### Task input

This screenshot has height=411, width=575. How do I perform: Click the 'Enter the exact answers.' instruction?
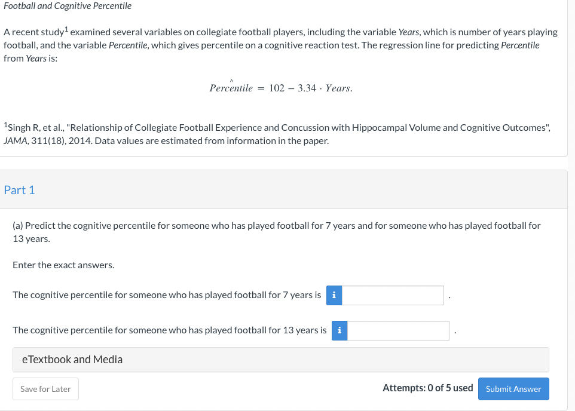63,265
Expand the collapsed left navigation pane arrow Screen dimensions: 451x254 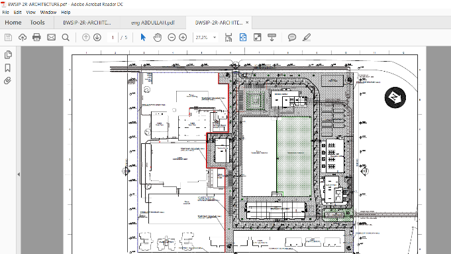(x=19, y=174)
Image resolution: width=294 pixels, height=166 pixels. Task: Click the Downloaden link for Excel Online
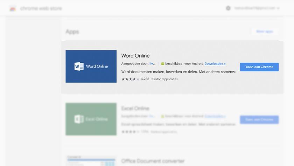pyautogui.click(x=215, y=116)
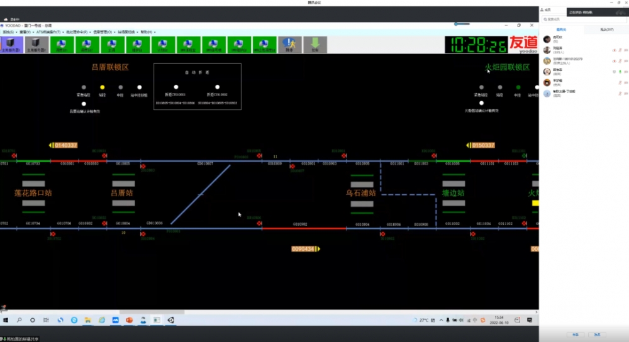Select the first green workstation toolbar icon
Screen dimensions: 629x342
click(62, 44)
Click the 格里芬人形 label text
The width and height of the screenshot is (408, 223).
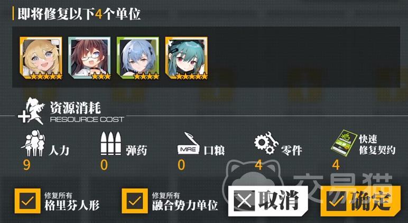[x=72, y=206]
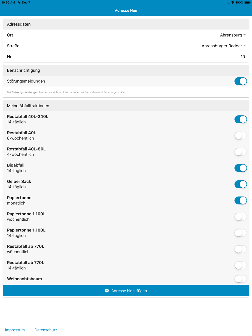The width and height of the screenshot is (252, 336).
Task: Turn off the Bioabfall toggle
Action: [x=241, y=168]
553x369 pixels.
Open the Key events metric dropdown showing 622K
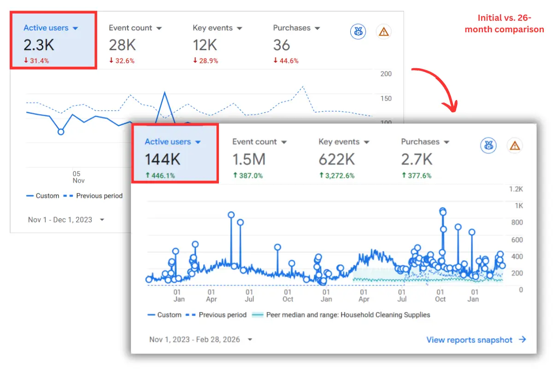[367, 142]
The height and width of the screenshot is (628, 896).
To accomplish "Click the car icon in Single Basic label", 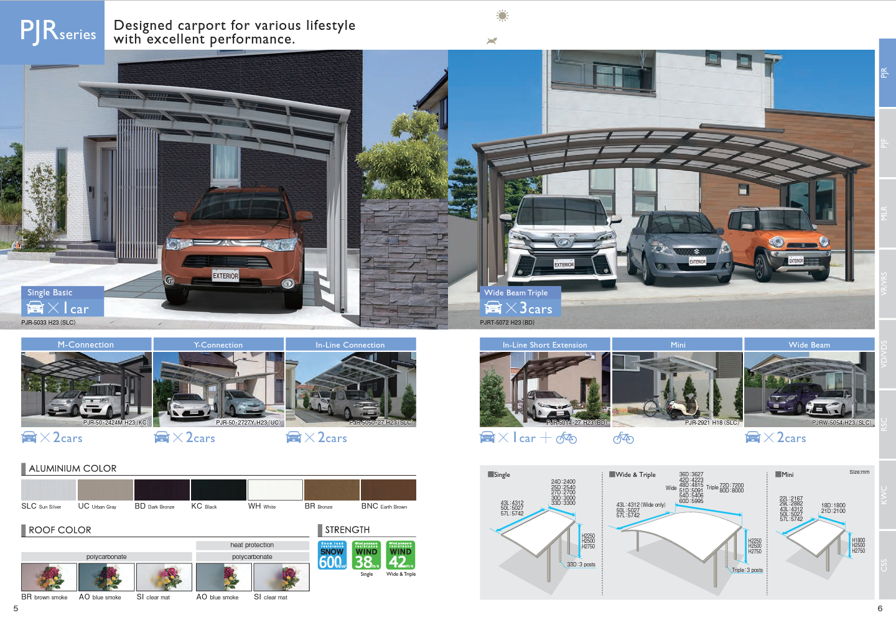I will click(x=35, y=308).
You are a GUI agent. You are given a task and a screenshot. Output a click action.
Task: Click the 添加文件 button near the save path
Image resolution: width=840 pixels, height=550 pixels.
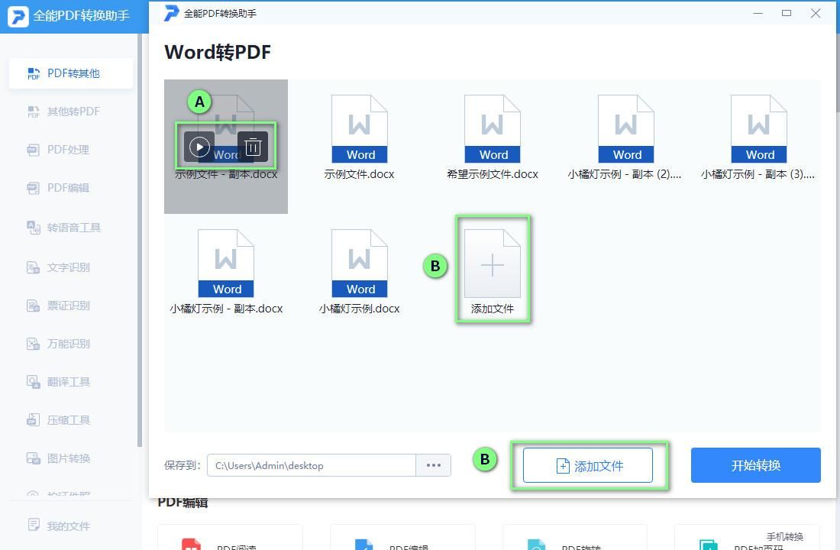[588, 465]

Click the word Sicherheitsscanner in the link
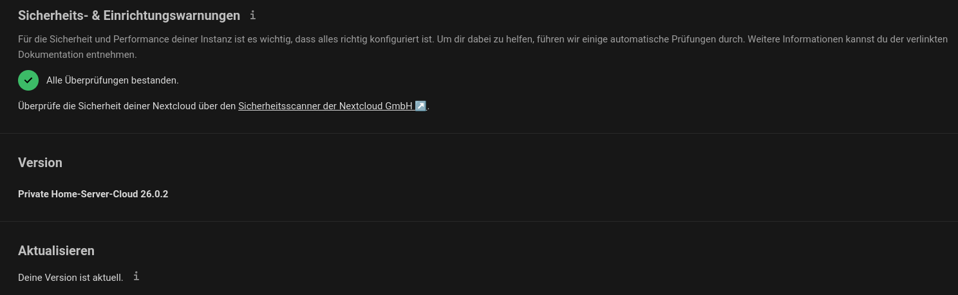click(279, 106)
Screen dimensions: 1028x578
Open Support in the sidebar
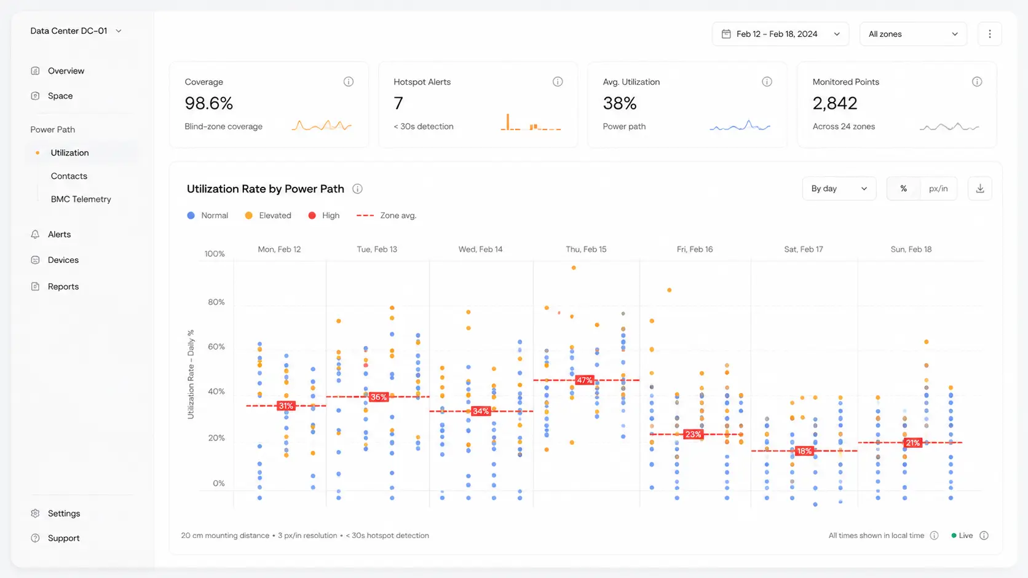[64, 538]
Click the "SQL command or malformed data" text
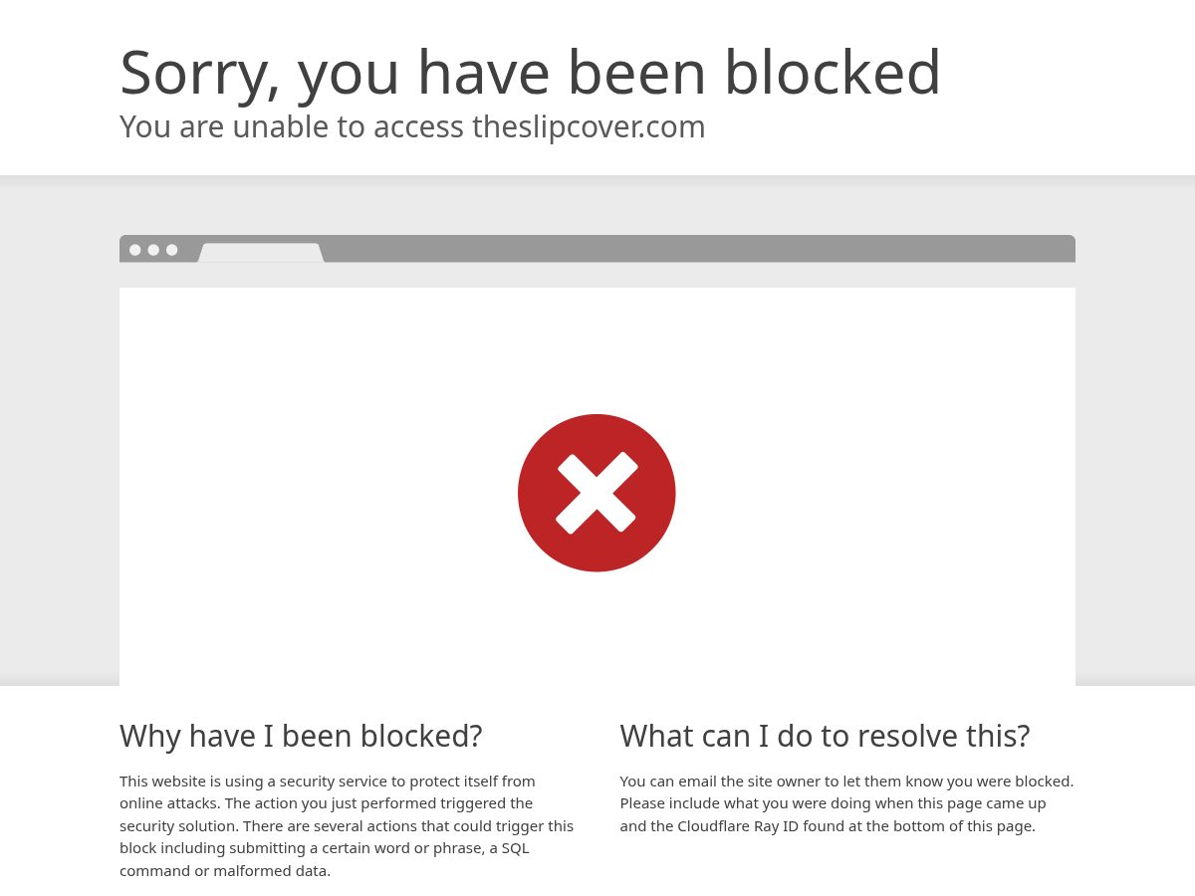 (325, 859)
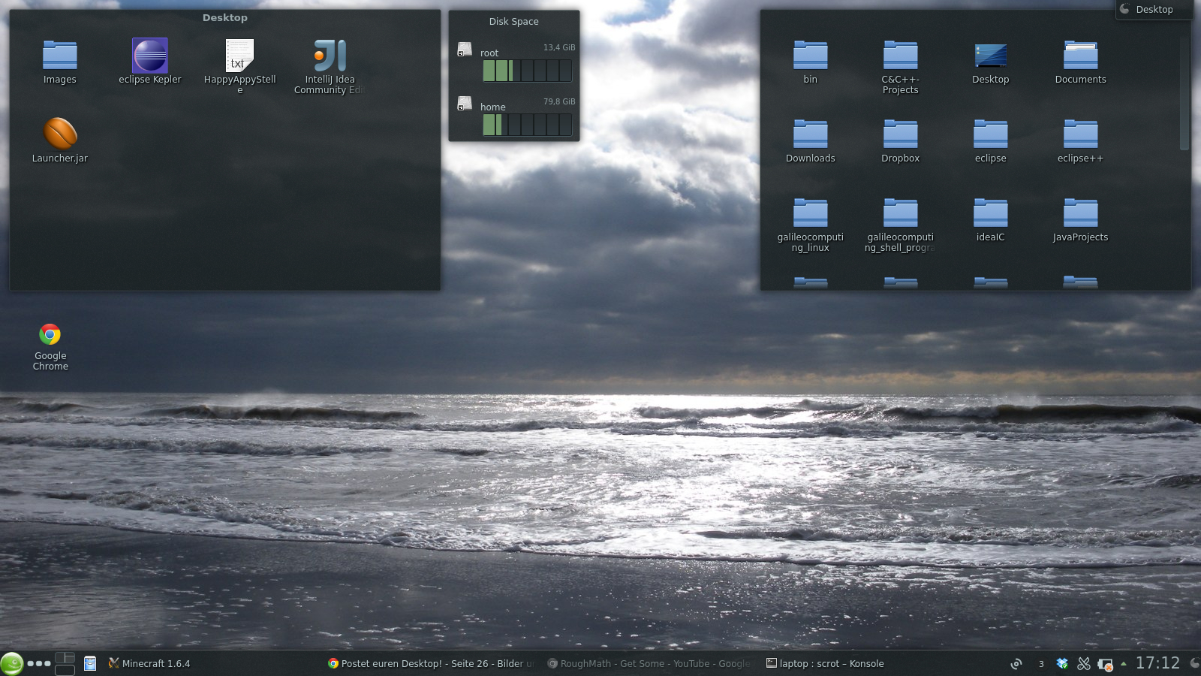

######

» About this exercise: Using the data above, retype exactly and only the lines from the one containing "Image resolution: width=294" up to and including the one containing "Click the 格里芬人形 label text", with no pictures carried over.

» Task output:
Image resolution: width=294 pixels, height=166 pixels. Task: Click the Downloaden link for Excel Online
pyautogui.click(x=215, y=116)
Select the first green workstation toolbar icon
Screen dimensions: 629x342
click(62, 44)
Click the 格里芬人形 label text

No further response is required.